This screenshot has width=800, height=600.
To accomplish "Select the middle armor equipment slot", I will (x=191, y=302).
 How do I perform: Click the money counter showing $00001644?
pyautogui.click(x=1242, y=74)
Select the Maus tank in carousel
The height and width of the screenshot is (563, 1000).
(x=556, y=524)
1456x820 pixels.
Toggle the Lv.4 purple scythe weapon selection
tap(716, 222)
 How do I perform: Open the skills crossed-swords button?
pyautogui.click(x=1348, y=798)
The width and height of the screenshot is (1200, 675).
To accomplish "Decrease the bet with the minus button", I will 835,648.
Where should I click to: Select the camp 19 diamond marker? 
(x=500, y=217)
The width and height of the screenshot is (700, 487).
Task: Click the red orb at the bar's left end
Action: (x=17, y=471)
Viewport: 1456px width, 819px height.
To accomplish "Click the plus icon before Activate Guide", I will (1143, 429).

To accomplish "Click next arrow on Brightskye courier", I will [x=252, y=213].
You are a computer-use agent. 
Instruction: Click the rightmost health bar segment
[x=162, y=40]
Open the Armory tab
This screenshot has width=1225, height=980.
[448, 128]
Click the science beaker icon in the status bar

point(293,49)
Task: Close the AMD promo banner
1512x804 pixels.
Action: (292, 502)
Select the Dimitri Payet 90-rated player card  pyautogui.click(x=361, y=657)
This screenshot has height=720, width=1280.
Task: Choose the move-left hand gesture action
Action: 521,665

▶ **Exercise goal**:
Print every one of the lines above again with no changes.

▶ **Full solution**:
This screenshot has width=800, height=600.
To accomplish "Select the middle armor equipment slot", I will (x=191, y=302).
 How do I perform: Click the money counter showing $00001644?
pyautogui.click(x=1242, y=74)
Select the Maus tank in carousel
The height and width of the screenshot is (563, 1000).
(x=556, y=524)
1456x820 pixels.
Toggle the Lv.4 purple scythe weapon selection
tap(716, 222)
 How do I perform: Open the skills crossed-swords button?
pyautogui.click(x=1348, y=798)
The width and height of the screenshot is (1200, 675).
To accomplish "Decrease the bet with the minus button", I will 835,648.
Where should I click to: Select the camp 19 diamond marker? 
(x=500, y=217)
The width and height of the screenshot is (700, 487).
Task: Click the red orb at the bar's left end
Action: (x=17, y=471)
Viewport: 1456px width, 819px height.
To accomplish "Click the plus icon before Activate Guide", I will (1143, 429).

To accomplish "Click next arrow on Brightskye courier", I will [x=252, y=213].
You are a computer-use agent. 
Instruction: Click the rightmost health bar segment
[x=162, y=40]
Open the Armory tab
This screenshot has width=1225, height=980.
[448, 128]
Click the science beaker icon in the status bar

point(293,49)
Task: Close the AMD promo banner
1512x804 pixels.
Action: (292, 502)
Select the Dimitri Payet 90-rated player card  pyautogui.click(x=361, y=657)
This screenshot has height=720, width=1280.
Task: Choose the move-left hand gesture action
Action: 521,665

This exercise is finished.